International air travel gaining speed in Miami
By Scott Blake
"Big Brother" will have a lot more to watch at Miami International Airport with the upcoming opening of the new $180 million Federal Inspection Services area in the airport's North Terminal.
Run by US Department of Homeland Security, the state-of-the-art facility is a labyrinth of checkpoints, surveillance cameras, waiting areas, corridors, screening and interrogation rooms — as well as holding cells for those who run afoul of federal immigration rules and regulations.
It doesn't sound like a happy place. But airport officials are happy it will finally open, slated for July 31 or soon thereafter. And they said travelers arriving on flights from outside the US also should be happy about it because wait times will be reduced.
The new facility will about double the airport's passport control lanes, which are used to process millions of incoming passengers from international flights each year.
That should significantly decrease the time to process those travelers through Miami International's in-house immigration system, which now can stretch to two or three hours or more during peak times. Typical waits are expected to be no longer than an hour once the new inspection area opens.

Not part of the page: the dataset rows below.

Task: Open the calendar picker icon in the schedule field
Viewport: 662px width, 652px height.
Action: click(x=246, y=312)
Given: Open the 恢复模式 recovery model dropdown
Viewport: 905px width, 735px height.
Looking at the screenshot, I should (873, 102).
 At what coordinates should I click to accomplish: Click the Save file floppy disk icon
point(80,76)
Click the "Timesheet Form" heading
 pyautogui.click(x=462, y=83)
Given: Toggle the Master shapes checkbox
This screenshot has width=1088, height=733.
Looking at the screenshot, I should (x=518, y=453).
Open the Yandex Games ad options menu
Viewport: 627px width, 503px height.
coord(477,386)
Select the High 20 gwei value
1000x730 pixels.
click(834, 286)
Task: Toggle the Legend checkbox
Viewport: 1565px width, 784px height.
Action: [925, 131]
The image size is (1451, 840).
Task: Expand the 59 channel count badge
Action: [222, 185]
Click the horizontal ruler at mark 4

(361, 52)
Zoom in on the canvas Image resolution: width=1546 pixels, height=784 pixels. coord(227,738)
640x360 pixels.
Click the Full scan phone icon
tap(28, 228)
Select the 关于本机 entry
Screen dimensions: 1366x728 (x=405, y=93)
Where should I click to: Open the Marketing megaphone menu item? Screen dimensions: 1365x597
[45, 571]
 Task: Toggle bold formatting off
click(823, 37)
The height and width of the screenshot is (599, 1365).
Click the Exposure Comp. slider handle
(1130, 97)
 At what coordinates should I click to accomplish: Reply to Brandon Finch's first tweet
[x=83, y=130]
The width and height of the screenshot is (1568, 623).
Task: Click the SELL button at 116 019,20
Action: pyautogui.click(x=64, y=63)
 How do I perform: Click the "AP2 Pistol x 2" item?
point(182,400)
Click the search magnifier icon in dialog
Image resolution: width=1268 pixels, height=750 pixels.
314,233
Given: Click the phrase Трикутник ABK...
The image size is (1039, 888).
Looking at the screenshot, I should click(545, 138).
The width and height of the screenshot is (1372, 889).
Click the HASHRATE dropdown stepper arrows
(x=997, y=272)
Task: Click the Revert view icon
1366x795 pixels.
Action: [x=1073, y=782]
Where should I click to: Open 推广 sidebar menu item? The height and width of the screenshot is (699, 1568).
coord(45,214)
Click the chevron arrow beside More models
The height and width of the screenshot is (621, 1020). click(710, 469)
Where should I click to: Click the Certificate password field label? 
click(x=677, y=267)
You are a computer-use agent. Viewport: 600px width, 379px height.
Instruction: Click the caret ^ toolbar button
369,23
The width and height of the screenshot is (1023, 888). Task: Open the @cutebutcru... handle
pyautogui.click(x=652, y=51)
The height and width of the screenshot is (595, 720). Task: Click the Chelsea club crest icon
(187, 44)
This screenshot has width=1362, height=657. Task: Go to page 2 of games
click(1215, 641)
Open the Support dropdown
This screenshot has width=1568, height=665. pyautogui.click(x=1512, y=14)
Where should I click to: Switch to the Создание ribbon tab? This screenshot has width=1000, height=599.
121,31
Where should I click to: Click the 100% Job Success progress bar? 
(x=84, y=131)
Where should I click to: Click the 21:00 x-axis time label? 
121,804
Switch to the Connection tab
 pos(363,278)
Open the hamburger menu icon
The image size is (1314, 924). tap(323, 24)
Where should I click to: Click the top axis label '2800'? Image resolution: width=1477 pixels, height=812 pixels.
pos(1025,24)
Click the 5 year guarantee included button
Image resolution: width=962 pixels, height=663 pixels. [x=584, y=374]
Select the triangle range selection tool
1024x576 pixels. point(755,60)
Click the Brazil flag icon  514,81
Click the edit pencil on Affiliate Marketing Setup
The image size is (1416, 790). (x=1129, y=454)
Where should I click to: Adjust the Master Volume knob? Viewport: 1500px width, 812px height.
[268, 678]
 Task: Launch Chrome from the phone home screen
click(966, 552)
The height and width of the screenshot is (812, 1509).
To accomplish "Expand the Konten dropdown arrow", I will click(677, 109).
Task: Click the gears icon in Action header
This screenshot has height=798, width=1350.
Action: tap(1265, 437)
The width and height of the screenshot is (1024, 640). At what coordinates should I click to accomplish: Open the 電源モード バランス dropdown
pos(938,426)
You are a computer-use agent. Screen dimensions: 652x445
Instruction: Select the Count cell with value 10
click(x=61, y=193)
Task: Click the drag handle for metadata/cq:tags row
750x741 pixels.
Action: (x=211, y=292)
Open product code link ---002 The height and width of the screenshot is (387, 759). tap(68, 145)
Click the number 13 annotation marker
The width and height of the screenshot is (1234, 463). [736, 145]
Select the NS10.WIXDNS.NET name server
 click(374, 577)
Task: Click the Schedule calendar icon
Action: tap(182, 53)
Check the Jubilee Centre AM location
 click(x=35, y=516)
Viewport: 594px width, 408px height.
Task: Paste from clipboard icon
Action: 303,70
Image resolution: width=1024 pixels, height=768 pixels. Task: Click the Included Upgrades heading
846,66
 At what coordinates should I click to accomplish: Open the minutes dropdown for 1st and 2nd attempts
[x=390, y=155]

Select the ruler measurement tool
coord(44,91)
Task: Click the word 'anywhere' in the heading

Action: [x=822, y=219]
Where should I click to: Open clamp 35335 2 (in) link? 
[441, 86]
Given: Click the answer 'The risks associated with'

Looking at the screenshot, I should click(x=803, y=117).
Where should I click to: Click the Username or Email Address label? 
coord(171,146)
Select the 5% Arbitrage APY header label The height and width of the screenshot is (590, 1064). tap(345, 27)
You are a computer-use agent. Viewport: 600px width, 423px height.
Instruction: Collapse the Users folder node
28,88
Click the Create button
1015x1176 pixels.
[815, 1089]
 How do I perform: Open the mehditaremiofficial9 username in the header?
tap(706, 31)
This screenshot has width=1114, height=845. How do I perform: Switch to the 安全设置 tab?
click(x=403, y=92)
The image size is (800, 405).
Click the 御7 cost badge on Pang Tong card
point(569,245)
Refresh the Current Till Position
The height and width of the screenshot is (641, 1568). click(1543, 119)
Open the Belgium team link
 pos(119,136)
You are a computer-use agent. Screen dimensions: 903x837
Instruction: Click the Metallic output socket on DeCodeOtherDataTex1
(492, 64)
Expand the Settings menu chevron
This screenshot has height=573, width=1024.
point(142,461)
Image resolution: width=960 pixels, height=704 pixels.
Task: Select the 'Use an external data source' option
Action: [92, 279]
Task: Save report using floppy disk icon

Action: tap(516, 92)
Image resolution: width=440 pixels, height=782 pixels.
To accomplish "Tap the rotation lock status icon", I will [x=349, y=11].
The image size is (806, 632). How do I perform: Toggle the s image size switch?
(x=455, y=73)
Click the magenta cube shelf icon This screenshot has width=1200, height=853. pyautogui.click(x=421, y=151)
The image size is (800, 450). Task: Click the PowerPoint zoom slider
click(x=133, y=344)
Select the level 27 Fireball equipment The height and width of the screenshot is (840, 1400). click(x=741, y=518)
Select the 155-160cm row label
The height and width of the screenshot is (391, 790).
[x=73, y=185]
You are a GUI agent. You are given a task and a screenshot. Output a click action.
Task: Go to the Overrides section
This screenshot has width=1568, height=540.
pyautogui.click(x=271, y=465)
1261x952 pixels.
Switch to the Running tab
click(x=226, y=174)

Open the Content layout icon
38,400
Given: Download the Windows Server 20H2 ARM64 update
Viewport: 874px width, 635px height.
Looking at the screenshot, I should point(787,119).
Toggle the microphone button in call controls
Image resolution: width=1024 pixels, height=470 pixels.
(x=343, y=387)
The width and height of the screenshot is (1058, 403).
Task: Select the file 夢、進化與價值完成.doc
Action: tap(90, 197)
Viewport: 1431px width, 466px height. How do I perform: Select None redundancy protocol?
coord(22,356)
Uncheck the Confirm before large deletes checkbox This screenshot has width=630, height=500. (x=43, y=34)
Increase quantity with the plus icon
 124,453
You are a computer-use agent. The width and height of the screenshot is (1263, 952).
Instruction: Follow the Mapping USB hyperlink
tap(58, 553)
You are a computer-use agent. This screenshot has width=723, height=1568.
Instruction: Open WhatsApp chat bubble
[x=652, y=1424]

"The travel experience, in our opinion, is going to be greatly enhanced," said Juan Carlos Arteaga, the airport's North Terminal development program director.
When the North Terminal inspection area opens, the Central Terminal's inspection area will close temporarily until US Customs and Border Patrol staffing there can be increased enough so that both inspection areas can operate.
Federal officials have estimated the Central Terminal inspection area will be closed three to four months before it gets enough staff to reopen, Mr. Arteaga said.
Even with the Central Terminal inspection area closed temporarily, the new North Terminal inspection still will cut wait times to an hour or less, he said. And those times should be reduced even more when the Central Terminal inspection area reopens.
For four to five years, passengers arriving on international flights at the North Terminal have been directed into the Central Terminal inspection area, a facility that also serves the Central Terminal's international passengers.
The combined crowds have led to long lines and complaints from travelers, Mr. Arteaga said, but those kinds of problems are expected to dissipate with the opening of the new inspection area.
"Our old Concourse E facility had reached capacity," said Miami International spokesman Greg Chin, "so at certain times, we reached a point where we couldn't process them at all. We had to send some passengers to temporary facilities."
Each of the airport's North, Central and South terminals has a Federal Inspection Services area.
The North Terminal inspection area has 72 passport control lanes, where travelers are identified and can be fingerprinted and photographed, among other things.
In addition, the facility has six Global Entry automated kiosks, which offer faster processing for a fee from pre-approved travelers who have been deemed "low risk."
The Central Terminal inspection area has 32 to 36 passport control lanes, and the South Terminal inspection area has about 40 lanes, according to Mr. Arteaga.
The North Terminal inspection area covers three levels and 400,000 square feet. Workers are now putting finishing touches on the facility. Just before it opens, Homeland Security will conduct a thorough security sweep of the area, Mr. Arteaga said.
For added security during its operation, the facility will feature 25 inline explosive detection units, costing about $1 million each, to x-ray every piece of checked luggage.
The Federal Inspection Services area project was financed as part of the county-owned airport's $2.9 billion North Terminal construction project.
The new inspection area has the capacity to process up to 3,600 people an hour, and will mainly serve passengers coming in on international flights by American Airlines, which handles about 70% of passenger traffic at Miami International.
In 2010, Homeland Security announced it was enacting enhanced security measures for all air carriers with international flights to the US.
In cooperation with the United Nations, the department said, air passengers traveling to the US might notice enhanced security and random screening measures throughout the passenger check-in and boarding process, including use of explosives trace detection, advanced imaging technology, canine teams and pat-downs.
"The new measures utilize real-time, threat-based intelligence along with multiple, random layers of security, both seen and unseen, to more effectively mitigate evolving terrorist threats," Homeland Security Secretary Janet Napolitano said in a statement.